*TESTO FORNITO:*
______________________________

L’attuale giornata elettorale focalizza, ovviamente, l’interesse degli italiani, ponendo in secondo piano il ricordo di un evento che, centocinquant’anni or sono, è stato fondamentale per la storia dell’Italia unitaria.
Il 20 settembre del 1870, la presa di Roma fu l’episodio del Risorgimento che sancì l’annessione di Roma al Regno d’Italia, completando così il processo di unità nazionale e – nel contempo - decretando la fine dello Stato Pontificio e del potere temporale dei Papi. L’anno successivo la capitale d’Italia fu trasferita da Firenze a Roma: era il 3 febbraio 1871.
L’anniversario del 20 settembre è stato festività nazionale fino alla sua abolizione, avvenuta dopo i Patti Lateranensi dell’11 febbraio 1929.
Il desiderio, il sogno e l’aspirazione di porre Roma, Città Eterna da oltre 26 secoli, a capitale del nuovo regno d’Italia, era già stato esplicitato in forma determinata
da Cavour, in uno storico discorso al Parlamento italiano l’11 ottobre 1860, e in uno successivo del marzo 1861, a Torino.

______________________________

*DATI DI ORIGINE:*
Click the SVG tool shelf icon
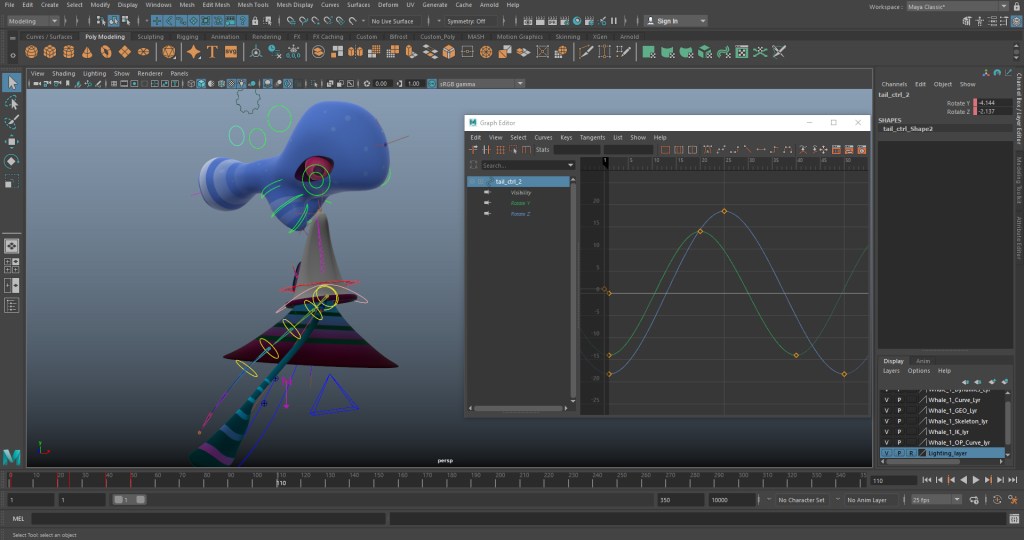Screen dimensions: 1024x540 [x=231, y=52]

______________________________

*ELENCO COMPITI:*
A – Cita dal testo sulla presa di Roma il brano che comincia con "Il desiderio, il" e prosegue fino a "1861, a Torino.".
B – Secondo il testo sulla presa di Roma, in quale data la capitale d'Italia fu trasferita da Firenze a Roma?

*SOLUZIONI ESERCIZIO:*
A –
Il desiderio, il sogno e l’aspirazione di porre Roma, Città Eterna da oltre 26 secoli, a capitale del nuovo regno d’Italia, era già stato esplicitato in forma determinata
da Cavour, in uno storico discorso al Parlamento italiano l’11 ottobre 1860, e in uno successivo del marzo 1861, a Torino.

B – Il 3 febbraio 1871.